> **Exercise instructions**
There should be no pictures in your answer, only an exact copy of the lines from the one with "Image resolution: width=579" through the end of the material.

> **Source material**
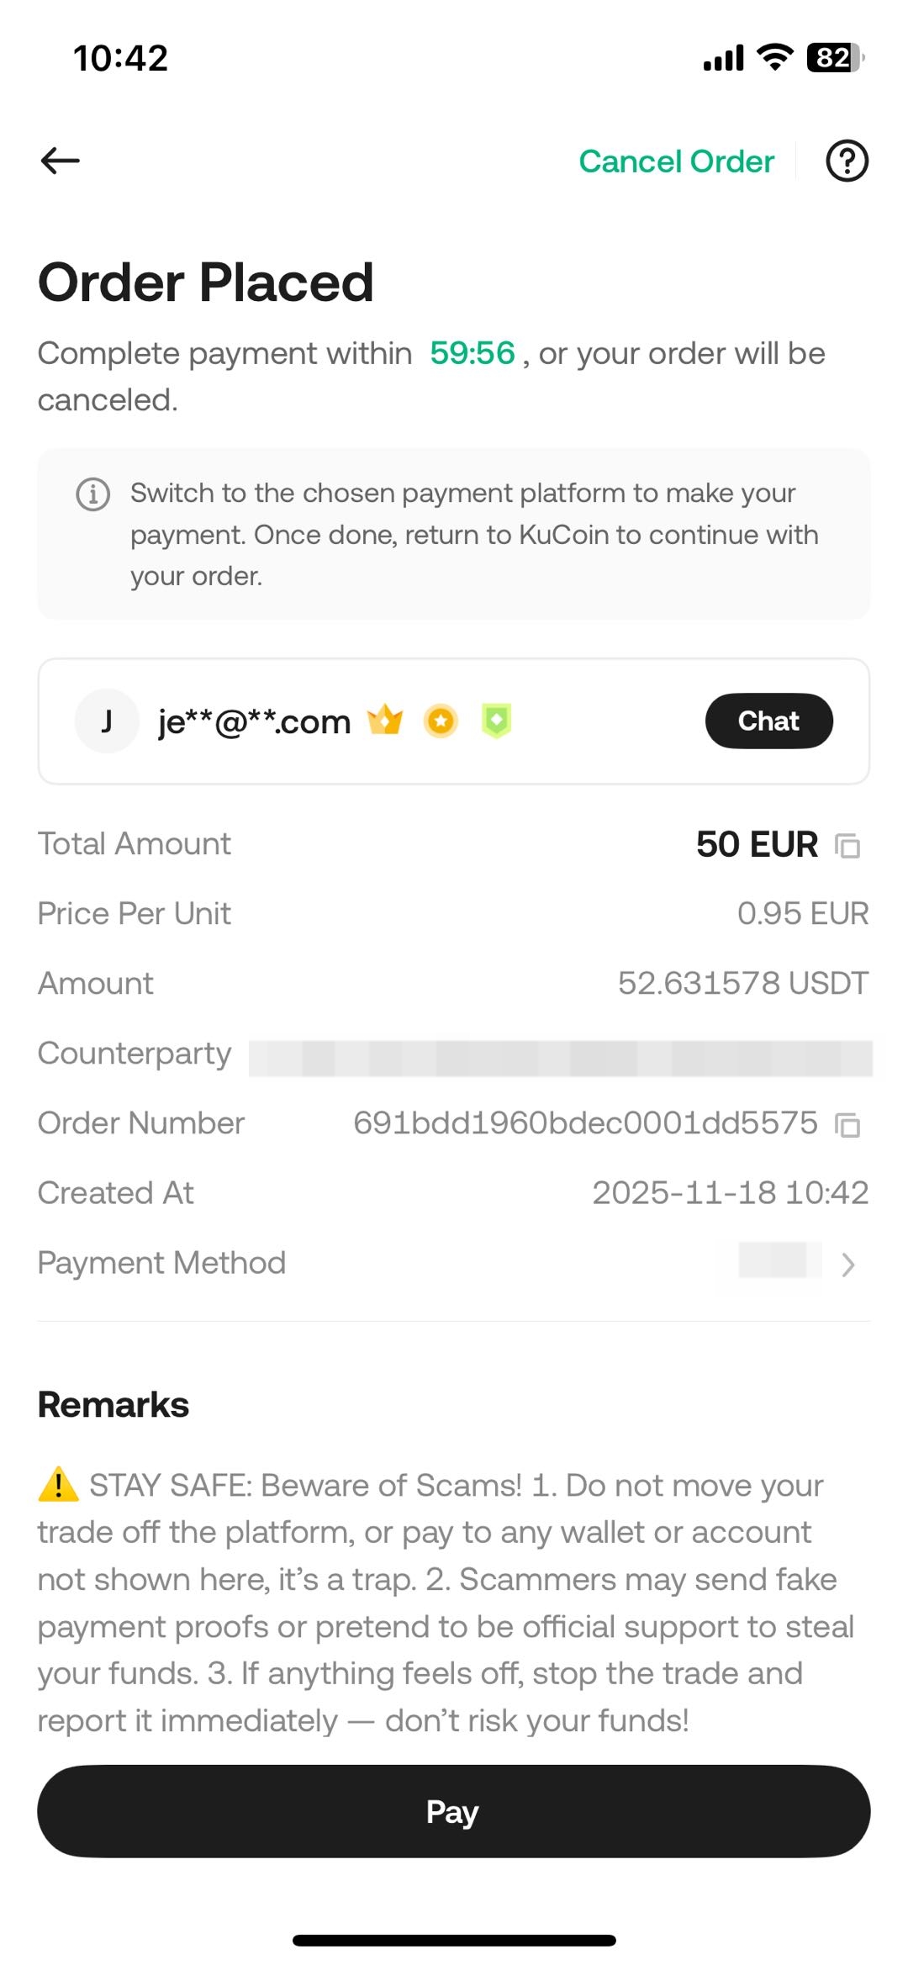Tap the Wi-Fi icon in status bar
The image size is (908, 1965).
(774, 57)
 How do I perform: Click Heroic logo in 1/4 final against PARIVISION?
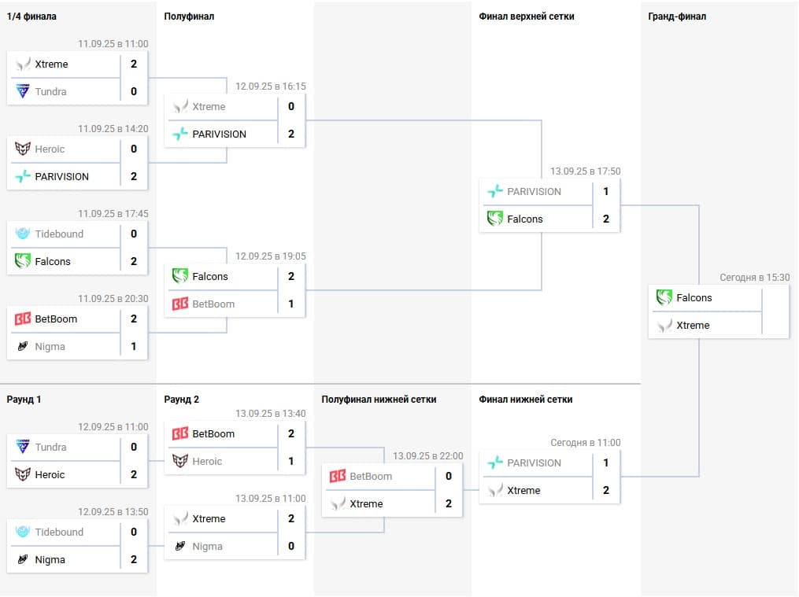point(23,149)
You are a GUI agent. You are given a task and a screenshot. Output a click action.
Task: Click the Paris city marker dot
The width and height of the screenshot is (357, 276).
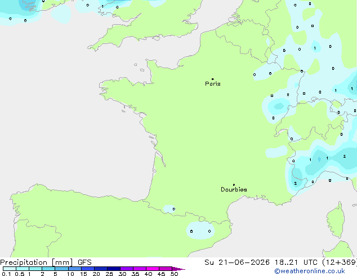(213, 79)
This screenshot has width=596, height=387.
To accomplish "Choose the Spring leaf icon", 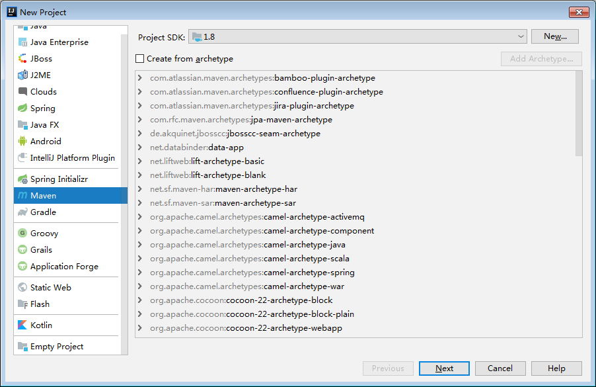I will click(x=22, y=108).
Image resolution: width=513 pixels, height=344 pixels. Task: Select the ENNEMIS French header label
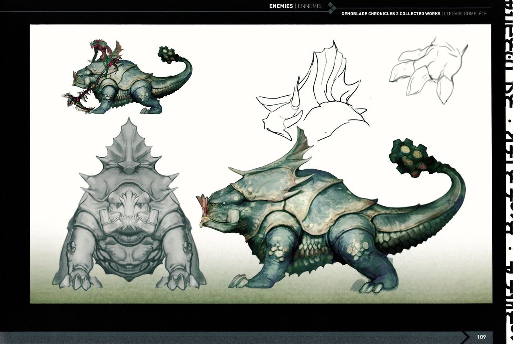[309, 6]
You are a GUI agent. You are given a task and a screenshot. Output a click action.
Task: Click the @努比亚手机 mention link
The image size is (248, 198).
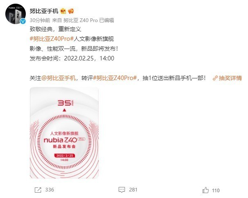pos(59,78)
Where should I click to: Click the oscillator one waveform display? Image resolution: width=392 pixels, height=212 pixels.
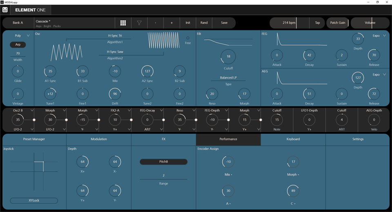coord(67,53)
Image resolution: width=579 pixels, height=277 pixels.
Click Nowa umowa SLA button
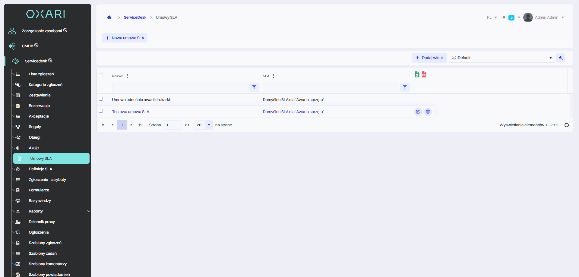(125, 38)
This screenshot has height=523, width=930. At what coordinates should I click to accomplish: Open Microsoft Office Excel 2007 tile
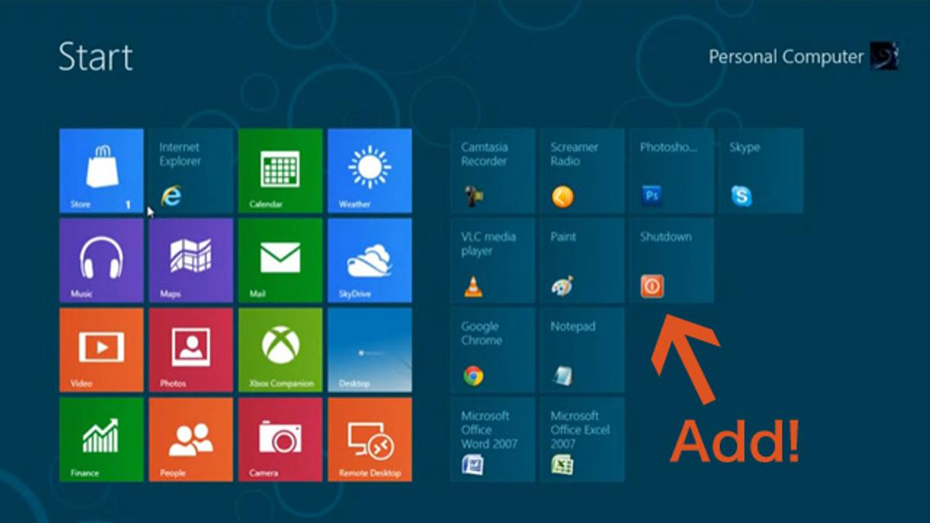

> **Reply**
Image resolution: width=579 pixels, height=277 pixels.
Click Nowa umowa SLA button
(125, 38)
This screenshot has height=523, width=930. At what coordinates should I click to accomplish: Open Microsoft Office Excel 2007 tile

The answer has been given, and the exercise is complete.